Ways to communicate

The purpose of this page is to provide an overview of the three different ways to interact with the API and suggest when you might use each particular one. The main way to integrate with Mews is to use the API Operations to make requests, e.g. to fetch data or to request some other action. However, we also support Webhooks and WebSockets for special cases where polling is not efficient or not real-time enough.

Three ways to communicate

API Operations

Most of the functionality in the API is in the form of API Operations. These operations work on a stateless, request-response basis. That means when you want to interact, you choose the moment and send a request, to which you will receive a response. If the request is for information, then the response will normally contain the requested information. If the request is to make an action of some sort, then the response may just be a success message to tell you the action was performed by Mews ok.

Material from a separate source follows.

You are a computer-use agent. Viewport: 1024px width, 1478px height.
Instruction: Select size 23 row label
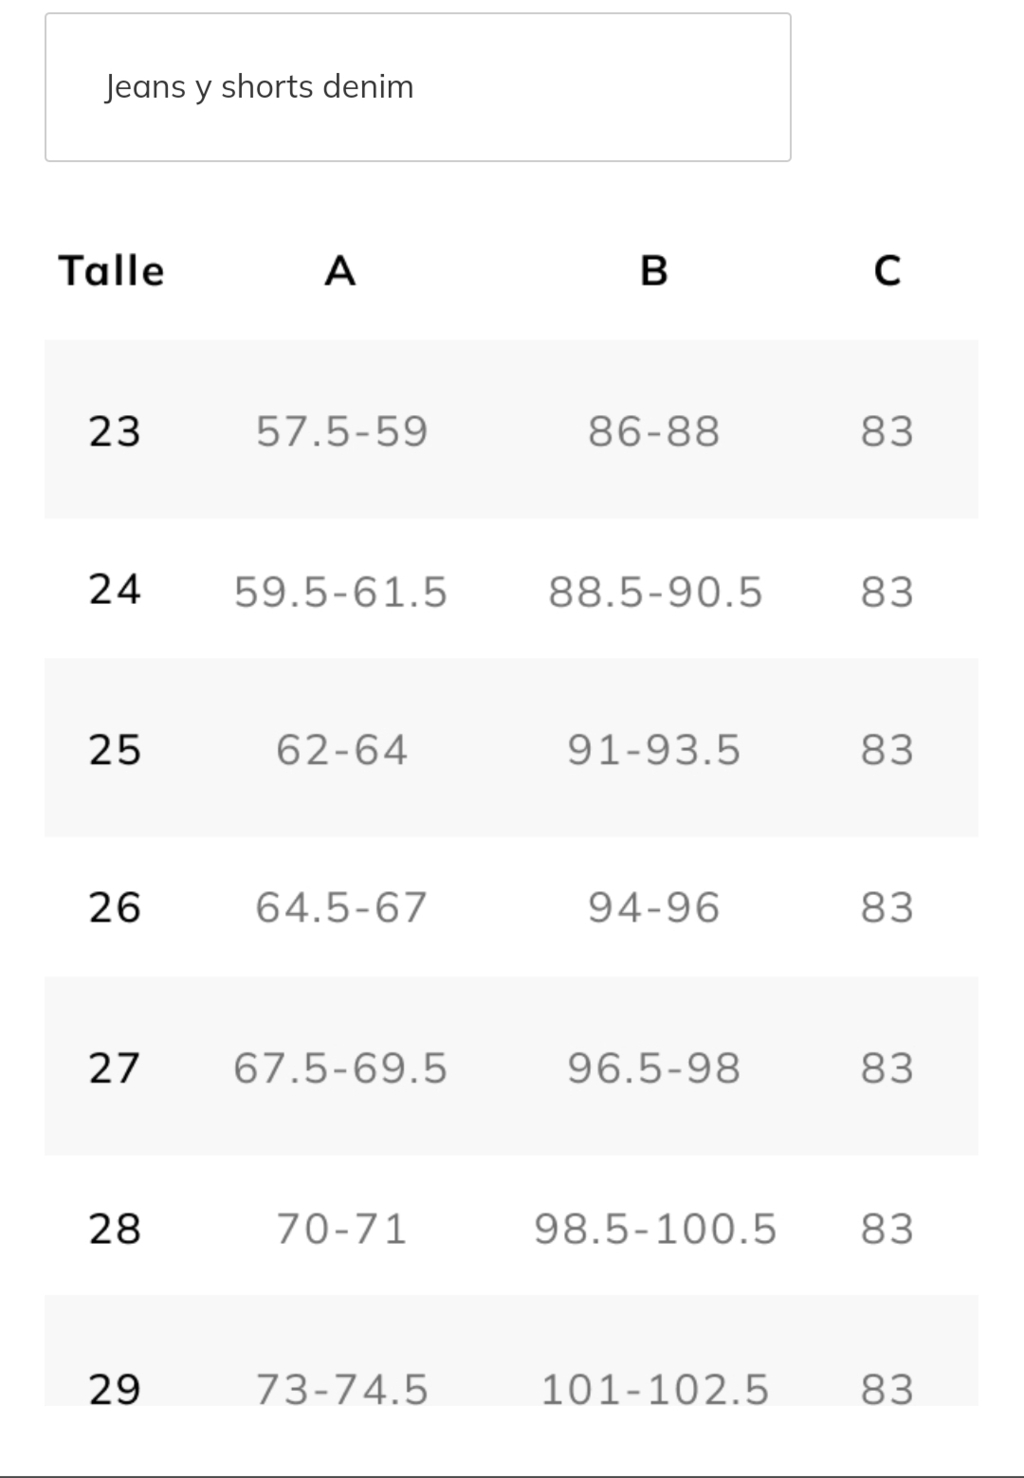point(115,431)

But what if you want to know when some event happens in the Mews system? Using the standard request-response model, you would need to keep asking "has this event happened yet?". This is called polling, and is not very efficient. And that's where Webhooks and WebSockets come in.


A Webhook is the equivalent of Mews saying "don't keep asking if this event has happened yet, instead we'll let you know when it's happened. Give us your contact details and we'll call you." The contact details in this case is an accessible URL, provided by you.

In summary, API Operations are hosted on the Mews side of the integration and they follow the on-demand request model, whereas Webhooks are hosted on the partner side of the integration, and they follow the event model. Of course a Webhook is still a web API using request-response because that is how HTTP works, but in this case Mews is doing the requesting; and rather than making the request to get information, Mews is making the request to provide you with information based on some event that occurred in the Mews system.

  • For the details of individual Webhooks, the events that generate them and the structure of the data that's sent, see Webhooks.

When are Webhooks generated?

A Webhook is generated when some event occurs in the system, however note these are not true real-time events, there may be a lag of up to several minutes (typically up to 2 to 5 minutes, depending on circumstances and on system parameters) between the event occurring and the Webhook being generated. For most use cases that is absolutely fine, but there are some use cases that require true real-time event information, e.g. generating digital keys. For this case, we have WebSockets.


A WebSocket is a technology for creating a semi-permanent connection over the web between a client and server, along which messages can pass simultaneously in both directions (called full-duplex). The connection is actually a TCP connection or 'socket' but over the web, hence the name.

WebSockets thus don't follow the normal request-response pattern on which HTTP, the protocol of the web, is based. Indeed WebSockets have their own protocol WS which is distinct from HTTP (although cleverly it is compatible with HTTP, which enables a socket connection to be set up over the web).

The advantage of using WebSockets to communicate is that the connection is already set up and ready to go, so it's quick to send a new message. If you really need low latency messages, i.e. real time messages, WebSockets may be the way to go. However, there are also disadvantages with using a form of communication that the web wasn't really designed for. As a result, Mews provides limited WebSocket support, and it should be considered a special case for rare use cases.

  • For details of our WebSockets support, including the list of events and the structure of the data that's sent, see WebSockets.